Bastar (Chhattisgarh), April 1 (IANS) Walking down the narrow, steep staircase in a rock crevice surrounded by dense foliage, one enters through a small iron door the pitch dark and intimidating Kutumsar caves. Considered one of the longest caves in the world, the exhilarating journey which lasts for about an hour is a must for those seeking an adrenaline rush.
Situated in the Kanger Valley National Park in Bastar, which is around 350 km from the Chhattisgarh capital Raipur, in central India, the caves have been named after the nearby village and are 40 feet deep and an amazing 4,500 feet in length.
The entrance of the cave is extremely narrow and big enough only to crawl through. However, a couple of feet down via the man-made iron staircase the caves open up to be explored with the help of guides equipped with solar lanterns. Once inside, the enigmatic setting will help you play out your Indiana Jones of Hardy Boys fantasies as you walk on the uneven and treacherous rocky surface thrilled by the fear of the unknown.
However, breathing in the damp air amidst pitch darkness and echoing sounds does make it a spooky adventure and a strict no-no for the faint-hearted or claustrophobic.
As the torch light falls on the rocks around, mystifying and vivid stalactite and stalagmite formations on the roofs and walls are a visual treat powerful enough to trigger your imagination.
The natural patterns have formed over hundreds of years due to rain water percolating through small crevices in the rocks. While a pattern on the roof may resemble the eyes of goddess Durga another on the wall may look like an elephant's trunk or a peacock's feathers.
As you move ahead, small water pockets are inhabited by a unique species of fish and frogs which according to the locals are genetically blind, breeding in the dark depth as not even a single ray of sun penetrates inside.

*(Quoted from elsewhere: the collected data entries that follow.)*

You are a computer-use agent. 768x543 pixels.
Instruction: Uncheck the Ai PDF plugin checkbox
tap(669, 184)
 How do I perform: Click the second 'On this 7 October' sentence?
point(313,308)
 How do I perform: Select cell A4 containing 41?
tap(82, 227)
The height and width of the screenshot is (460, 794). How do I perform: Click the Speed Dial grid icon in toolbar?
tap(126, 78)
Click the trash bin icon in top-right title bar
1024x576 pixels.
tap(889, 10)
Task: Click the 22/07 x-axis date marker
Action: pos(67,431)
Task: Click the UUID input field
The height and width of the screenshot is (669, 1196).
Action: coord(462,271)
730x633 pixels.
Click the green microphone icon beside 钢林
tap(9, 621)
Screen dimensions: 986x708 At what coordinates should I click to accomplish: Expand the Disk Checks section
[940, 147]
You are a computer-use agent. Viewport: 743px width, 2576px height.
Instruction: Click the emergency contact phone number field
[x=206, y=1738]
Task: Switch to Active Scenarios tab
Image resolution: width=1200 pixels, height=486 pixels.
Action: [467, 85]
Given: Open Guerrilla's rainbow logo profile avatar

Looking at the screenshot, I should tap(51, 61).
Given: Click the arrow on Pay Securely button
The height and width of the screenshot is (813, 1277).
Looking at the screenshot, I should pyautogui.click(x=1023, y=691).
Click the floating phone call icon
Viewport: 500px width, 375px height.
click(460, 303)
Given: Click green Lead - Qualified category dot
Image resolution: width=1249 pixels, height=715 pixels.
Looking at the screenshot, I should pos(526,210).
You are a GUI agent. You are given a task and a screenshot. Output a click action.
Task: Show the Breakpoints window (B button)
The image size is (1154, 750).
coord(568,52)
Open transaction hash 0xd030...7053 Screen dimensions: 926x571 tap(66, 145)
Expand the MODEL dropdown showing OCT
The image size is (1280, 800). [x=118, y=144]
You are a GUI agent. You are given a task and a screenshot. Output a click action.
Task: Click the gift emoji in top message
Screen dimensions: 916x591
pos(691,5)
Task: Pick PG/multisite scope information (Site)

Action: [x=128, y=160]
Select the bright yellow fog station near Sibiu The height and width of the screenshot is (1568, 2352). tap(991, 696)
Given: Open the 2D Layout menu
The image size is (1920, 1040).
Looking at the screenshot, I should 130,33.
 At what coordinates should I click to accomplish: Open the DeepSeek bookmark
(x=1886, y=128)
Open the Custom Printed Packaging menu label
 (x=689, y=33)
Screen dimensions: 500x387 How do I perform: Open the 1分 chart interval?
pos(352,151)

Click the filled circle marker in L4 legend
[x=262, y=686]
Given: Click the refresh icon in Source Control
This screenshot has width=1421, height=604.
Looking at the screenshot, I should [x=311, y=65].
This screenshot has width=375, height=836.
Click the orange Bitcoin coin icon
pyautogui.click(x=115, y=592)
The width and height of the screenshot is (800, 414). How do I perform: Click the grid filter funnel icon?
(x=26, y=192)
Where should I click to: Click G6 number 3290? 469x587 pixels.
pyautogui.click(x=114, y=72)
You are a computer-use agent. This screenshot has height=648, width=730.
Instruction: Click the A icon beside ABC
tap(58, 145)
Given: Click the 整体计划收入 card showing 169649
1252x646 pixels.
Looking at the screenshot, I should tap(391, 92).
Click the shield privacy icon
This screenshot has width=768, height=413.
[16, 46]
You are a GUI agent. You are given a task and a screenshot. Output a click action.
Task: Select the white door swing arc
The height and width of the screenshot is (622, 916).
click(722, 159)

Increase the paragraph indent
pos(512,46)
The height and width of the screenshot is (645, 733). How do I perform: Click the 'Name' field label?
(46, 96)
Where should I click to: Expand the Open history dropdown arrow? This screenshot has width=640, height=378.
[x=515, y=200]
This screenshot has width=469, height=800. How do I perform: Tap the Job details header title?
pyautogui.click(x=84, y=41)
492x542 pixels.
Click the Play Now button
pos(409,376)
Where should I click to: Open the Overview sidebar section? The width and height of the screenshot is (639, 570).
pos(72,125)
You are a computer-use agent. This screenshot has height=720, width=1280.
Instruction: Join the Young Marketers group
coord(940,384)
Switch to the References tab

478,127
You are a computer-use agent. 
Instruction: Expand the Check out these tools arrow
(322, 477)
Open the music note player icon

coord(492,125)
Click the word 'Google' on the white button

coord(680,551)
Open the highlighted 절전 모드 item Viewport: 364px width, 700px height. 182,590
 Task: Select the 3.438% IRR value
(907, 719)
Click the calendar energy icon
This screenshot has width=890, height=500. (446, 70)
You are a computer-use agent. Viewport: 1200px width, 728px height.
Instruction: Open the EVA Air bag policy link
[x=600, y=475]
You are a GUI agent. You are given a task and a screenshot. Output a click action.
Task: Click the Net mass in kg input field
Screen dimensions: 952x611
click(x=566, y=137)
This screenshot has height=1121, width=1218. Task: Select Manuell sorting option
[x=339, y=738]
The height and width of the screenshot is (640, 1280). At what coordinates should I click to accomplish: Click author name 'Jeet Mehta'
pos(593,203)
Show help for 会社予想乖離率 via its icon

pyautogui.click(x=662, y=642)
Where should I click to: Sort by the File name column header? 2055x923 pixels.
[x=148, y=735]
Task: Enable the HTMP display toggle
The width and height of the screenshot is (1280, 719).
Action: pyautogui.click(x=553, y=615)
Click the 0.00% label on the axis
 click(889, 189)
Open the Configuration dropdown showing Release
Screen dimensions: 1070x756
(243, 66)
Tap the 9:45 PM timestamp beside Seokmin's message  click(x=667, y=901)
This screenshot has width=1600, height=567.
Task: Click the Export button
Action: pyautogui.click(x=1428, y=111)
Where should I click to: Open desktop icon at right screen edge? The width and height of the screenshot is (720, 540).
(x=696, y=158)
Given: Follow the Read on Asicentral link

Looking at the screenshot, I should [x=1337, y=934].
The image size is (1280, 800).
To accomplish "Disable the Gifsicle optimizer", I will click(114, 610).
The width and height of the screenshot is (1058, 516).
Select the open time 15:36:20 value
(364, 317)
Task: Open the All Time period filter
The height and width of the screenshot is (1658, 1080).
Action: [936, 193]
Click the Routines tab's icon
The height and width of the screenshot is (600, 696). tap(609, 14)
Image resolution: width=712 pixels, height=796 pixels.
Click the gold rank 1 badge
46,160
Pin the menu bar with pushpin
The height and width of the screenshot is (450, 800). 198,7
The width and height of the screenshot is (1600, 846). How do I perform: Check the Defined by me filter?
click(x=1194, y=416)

There are several chambers inside the caves in all directions and in 2011 a new chamber believed to be 410 metres deep was discovered.
However, the guided tour passes through one main cave and venturing into the other chambers is prohibited. Access to the main cave too is limited to a point owing to lack of oxygen.
At the very end of the main cave lies the naturally formed Shiva ling and every year on Maha Shivratri hordes of locals climb down to offer prayers.
According to local folklore, the caves were first discovered in 1951 by tribals who were hunting a porcupine and followed it inside the caves. However, as per the official version, the caves were discovered around 1958 by geographer Shankar Prasad Tiwari.